Golden Autumn-69 (Qızıl Payız-69) was a musical week held on October 23–29, 1969 in the Palace of Hand Games of Baku in pop, mugham and jazz genres. The festival was held by the All-Union Communist Youth Union of Lenin and the Culture Department of the Baku City Executive Committee.

In the late 1960s and early 1970s, various song and rock competitions were held in Baku. "Golden Autumn-69" was the first of the "Golden Autumn" festivals and included the previous Baku music festivals. It was considered more successful than its predecessors, both in terms of the number of viewers and the level of professionalism of the performers. Thus, more than 400 members of the artistic self-activity association participated in the festival, most of them were professional musicians. The number of spectators was tens of thousands.

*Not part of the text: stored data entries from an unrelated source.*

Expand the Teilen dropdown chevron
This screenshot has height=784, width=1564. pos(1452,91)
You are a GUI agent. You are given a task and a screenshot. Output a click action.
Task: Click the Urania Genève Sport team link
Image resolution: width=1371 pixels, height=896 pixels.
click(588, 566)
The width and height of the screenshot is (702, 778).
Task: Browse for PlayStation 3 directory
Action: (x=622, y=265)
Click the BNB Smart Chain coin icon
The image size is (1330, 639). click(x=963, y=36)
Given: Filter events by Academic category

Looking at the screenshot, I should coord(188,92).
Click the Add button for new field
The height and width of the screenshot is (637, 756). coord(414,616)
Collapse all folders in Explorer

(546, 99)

The program of the concert week included contests on popular music genres of that time in Azerbaijan — pop song, mugham and jazz music performers' contests. They were called "Estrada-69", "Mugam-69" and "Jazz-69", respectively, and lasted two days each. The winners of each competition were named "festival laureate" and awarded with first, second and third class diplomas.

In preparation for the next "Golden Autumn-71" festival, in 1970, inter-university competitions "AZI-1970", "AQU-51" were held in Baku.

== Estrada-69 ==
The III Baku festival of pop songs "Estrada-69" was held on October 23 and 24, 1969. About thirty singers from thirteen collectives of Baku city fought to win this festival. The jury of the competition included Rauf Atakishiyev, Jabir Novruz, Ogtay Kazimov, Leonid Weinstein, Vagif Mustafazadeh, Rafig Babayev and others, with the chairman of the Azerbaijan SSR honored artist, composer Zakir Bagirov.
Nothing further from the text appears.